Di akhir tulisan, saya akan hadirkan sepenggal
puisi WS Rendra yang berjudul Sajak
Seonggok Jagung. Puisi yang ditulisnya pada tahun 1975 berisi kritikan
terhadap sistim pendidikan yang ada dan fenomena pendidikan yang terjadi saat
itu. Yang menarik adalah bahwa hingga saat ini, 36 tahun kemudian, kondisi
pendidikan tersebut tidak jauh berbeda. Dalam arti, dari orde baru berganti
reformasi; dari Soeharto, Habibie, Gus Dur, Megawati, dan SBY tidak terjadi
perubahan yang signifikan. Maju tak hendak mundur pun tidak.
Kapan perubahan itu akan terjadi? Generasi manakah
yang akan memulainya?
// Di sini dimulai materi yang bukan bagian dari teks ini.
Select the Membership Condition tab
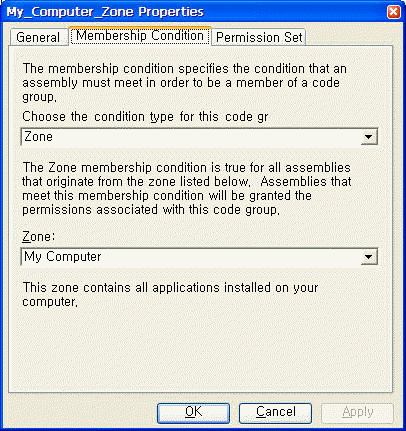[140, 35]

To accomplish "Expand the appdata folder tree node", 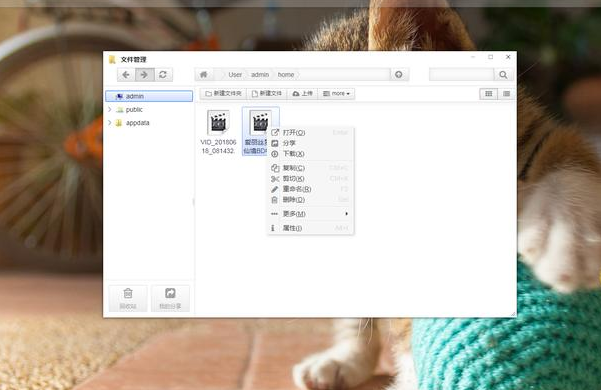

Kalau tidak kita, ya berharap semoga anak cucu kelak
mampu mewujudkannya.
Begini sajaknya:…/ Apakah gunanya pendidikan/ bila
hanya akan membuat seseorang menjadi asing/ di tengah kenyataan persoalannya? /
.../ Apakah gunanya seseorang/ belajat filsafat, sastra, teknologi, ilmu
kedokteran,/ atau apa saja,/ bila pada akhirnya,/ ketika ia pulang ke daerahnya,
lalu berkata:/ “Di sini aku merasa asing dan sepi!” (garis miring sebagai
pengganti baris).
Revolusi pendidikan harus nyata adanya.